Rewrite the records below, swapping every "How do I perform" for "How can I carry out" and leaving everything else untouched.

(Stored data)
————

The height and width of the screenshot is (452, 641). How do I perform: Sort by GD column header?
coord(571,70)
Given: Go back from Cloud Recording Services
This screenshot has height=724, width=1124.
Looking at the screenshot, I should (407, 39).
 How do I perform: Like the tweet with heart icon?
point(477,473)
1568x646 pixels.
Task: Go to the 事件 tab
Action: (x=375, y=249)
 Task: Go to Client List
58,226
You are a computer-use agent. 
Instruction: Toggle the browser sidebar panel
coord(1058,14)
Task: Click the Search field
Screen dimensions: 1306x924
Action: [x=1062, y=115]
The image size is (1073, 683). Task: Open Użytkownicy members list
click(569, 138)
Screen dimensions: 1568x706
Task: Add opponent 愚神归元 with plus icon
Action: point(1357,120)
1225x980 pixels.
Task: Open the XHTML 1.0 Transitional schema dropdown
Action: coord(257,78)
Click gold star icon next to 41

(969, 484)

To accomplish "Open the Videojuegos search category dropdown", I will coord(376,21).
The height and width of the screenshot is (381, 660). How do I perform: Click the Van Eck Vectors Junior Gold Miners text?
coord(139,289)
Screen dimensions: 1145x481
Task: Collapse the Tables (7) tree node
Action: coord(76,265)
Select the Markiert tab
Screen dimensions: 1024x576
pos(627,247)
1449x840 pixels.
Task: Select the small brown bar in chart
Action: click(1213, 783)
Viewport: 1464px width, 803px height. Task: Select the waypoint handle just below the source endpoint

————

RESULT OF THE TASK:
The height and width of the screenshot is (452, 641). How can I carry out: Sort by GD column header?
coord(571,70)
Given: Go back from Cloud Recording Services
This screenshot has height=724, width=1124.
Looking at the screenshot, I should (407, 39).
 How can I carry out: Like the tweet with heart icon?
point(477,473)
1568x646 pixels.
Task: Go to the 事件 tab
Action: (x=375, y=249)
 Task: Go to Client List
58,226
You are a computer-use agent. 
Instruction: Toggle the browser sidebar panel
coord(1058,14)
Task: Click the Search field
Screen dimensions: 1306x924
Action: [x=1062, y=115]
The image size is (1073, 683). Task: Open Użytkownicy members list
click(569, 138)
Screen dimensions: 1568x706
Task: Add opponent 愚神归元 with plus icon
Action: point(1357,120)
1225x980 pixels.
Task: Open the XHTML 1.0 Transitional schema dropdown
Action: coord(257,78)
Click gold star icon next to 41

(969, 484)

To accomplish "Open the Videojuegos search category dropdown", I will coord(376,21).
The height and width of the screenshot is (381, 660). How can I carry out: Click the Van Eck Vectors Junior Gold Miners text?
coord(139,289)
Screen dimensions: 1145x481
Task: Collapse the Tables (7) tree node
Action: coord(76,265)
Select the Markiert tab
Screen dimensions: 1024x576
pos(627,247)
1449x840 pixels.
Task: Select the small brown bar in chart
Action: click(1213, 783)
Viewport: 1464px width, 803px height. Task: Select the waypoint handle just below the source endpoint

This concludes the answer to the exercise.